Pero
hablo del juego y, en verdad debería usar el plural. Porque
en los libros de Cortázar juega el autor, juega el narrador
juegan los personajes y juega el lector, obligado a ello por las
endiabladas trampas que lo acechan a la vuelta de la página
menos pensada. Y no hay duda que es enormemente liberador y refrescante
encontrarse de pronto, entre las prestidigitaciones de Cortázar,
sin saber cómo, parodiando a las estatuas, repescando palabras
del cementerio (los diccionarios académicos) para inflarles
vida a soplidos de humor, o saltando entre el cielo y el infierno
de la rayuela.
El
efecto de Rayuela cuando apareció en 1963, en el
mundo de lengua española, fue sísmico. Removió
Hasta los cimientos las convicciones o prejuicios que escritores
y lectores teníamos sobre los medios y los fines del arte
de narrar y extendió las fronteras del género hasta
límites impensables. Gracias a Rayuela aprendimos
que escribir era una manera genial de divertirse, que era posible
explorar los secretos del mundo y del lenguaje pasándola
muy bien, y, que jugando, se podía sondear misteriosos
estratos de la vida vedados al conocimiento racional, a la inteligencia
lógica, simas de la experiencia a las que nadie puede asomarse
sin riesgos graves, como la muerte y la locura. En Rayuela
razón y sinrazón, sueño y vigilia, objetividad
y subjetividad, historia y fantasía perdían su condición
excluyente, sus fronteras se eclipsaban, dejaban de ser antinomias
para confundirse en una sola realidad, por la que ciertos seres
privilegiados, como la Maga y Oliveira, y los célebres
piantados de sus futuros libros, podían discurrir libremente.
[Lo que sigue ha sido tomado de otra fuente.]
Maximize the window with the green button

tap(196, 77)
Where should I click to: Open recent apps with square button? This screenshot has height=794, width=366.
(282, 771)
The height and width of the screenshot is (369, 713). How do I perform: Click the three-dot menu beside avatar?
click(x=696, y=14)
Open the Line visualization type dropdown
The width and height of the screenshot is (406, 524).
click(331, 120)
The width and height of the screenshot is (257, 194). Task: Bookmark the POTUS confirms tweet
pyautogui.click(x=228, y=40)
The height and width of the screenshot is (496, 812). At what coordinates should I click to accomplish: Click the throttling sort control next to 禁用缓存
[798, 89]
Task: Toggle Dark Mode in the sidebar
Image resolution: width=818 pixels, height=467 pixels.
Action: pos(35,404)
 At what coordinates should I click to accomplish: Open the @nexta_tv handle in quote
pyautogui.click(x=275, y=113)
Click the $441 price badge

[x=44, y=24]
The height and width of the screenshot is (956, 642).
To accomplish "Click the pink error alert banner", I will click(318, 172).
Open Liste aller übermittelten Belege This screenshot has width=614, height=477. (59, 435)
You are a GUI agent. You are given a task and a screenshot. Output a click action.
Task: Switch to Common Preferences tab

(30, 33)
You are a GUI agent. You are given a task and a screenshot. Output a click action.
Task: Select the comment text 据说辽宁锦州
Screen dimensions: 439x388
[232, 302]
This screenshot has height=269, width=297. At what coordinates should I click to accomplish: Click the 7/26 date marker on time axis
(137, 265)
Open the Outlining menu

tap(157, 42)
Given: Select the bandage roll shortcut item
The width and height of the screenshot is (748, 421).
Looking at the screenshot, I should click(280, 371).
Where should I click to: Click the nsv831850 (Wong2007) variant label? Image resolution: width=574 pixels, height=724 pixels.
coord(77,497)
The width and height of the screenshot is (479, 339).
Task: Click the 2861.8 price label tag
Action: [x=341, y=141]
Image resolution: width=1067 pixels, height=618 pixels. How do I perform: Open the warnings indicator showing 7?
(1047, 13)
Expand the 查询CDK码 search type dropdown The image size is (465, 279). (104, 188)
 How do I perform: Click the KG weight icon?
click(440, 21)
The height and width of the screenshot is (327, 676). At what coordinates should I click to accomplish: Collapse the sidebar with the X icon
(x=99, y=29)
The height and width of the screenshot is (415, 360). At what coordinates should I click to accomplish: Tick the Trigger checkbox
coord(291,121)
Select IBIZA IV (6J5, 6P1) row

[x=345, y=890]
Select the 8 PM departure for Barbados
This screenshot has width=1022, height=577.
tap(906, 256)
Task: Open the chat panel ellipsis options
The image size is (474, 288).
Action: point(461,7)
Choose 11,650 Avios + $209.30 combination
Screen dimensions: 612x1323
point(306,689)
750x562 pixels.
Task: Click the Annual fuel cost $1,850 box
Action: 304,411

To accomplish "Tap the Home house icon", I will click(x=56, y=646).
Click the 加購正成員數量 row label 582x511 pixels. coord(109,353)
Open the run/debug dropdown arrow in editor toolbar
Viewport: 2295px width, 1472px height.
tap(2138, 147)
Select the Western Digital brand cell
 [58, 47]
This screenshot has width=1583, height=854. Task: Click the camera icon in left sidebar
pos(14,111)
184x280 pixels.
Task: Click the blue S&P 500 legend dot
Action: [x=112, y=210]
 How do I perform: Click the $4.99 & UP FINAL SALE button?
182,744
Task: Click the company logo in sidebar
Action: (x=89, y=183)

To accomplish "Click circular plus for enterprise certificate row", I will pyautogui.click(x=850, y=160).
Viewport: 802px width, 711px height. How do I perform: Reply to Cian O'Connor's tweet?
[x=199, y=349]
(Como muchas parejas lectoras de Rayuela, en los sesenta,
Patricia y yo empezamos también a hablar en gíglico,
a inventar una jerigonza privada y a traducir a sus restallantes
vocablos esotéricos nuestros tiernos secretos).
Junto con la noción de juego, la de libertad es imprescindible
cuando se habla de Rayuela y de todas las ficciones de
Cortázar. Libertad para violentar las normas establecidas
de la escritura y la estructura narrativas, para reemplazar el
orden convencional del relato por un orden soterrado que tiene
el semblante del desorden, para revolucionar el punto de vista
del narrador, el tiempo narrativo, la psicología de los
personajes, la organización espacial de la historia, su
ilación. La tremenda inseguridad que, a lo largo de la
novela, va apoderándose de Horacio Oliveira frente al mundo
(y confiándolo más y más en un refugio mental)
es la sensación que acompaña al lector de Rayuela
a medida que se adentra en ese laberinto y se deja ir extraviando
por el maquiavélico narrador en los vericuetos y ramificaciones
de la anécdota. Nada es allí reconocible y seguro:
ni el rumbo, ni los significados, ni los símbolos, ni el
suelo que se pisa. ¿Qué me están contando?
¿Por qué no acabo de comprenderlo del todo? ¿Se
trata de algo tan misterioso y complejo que es inaprensible o
de una monumental tomadura de pelo? Se trata de ambas cosas.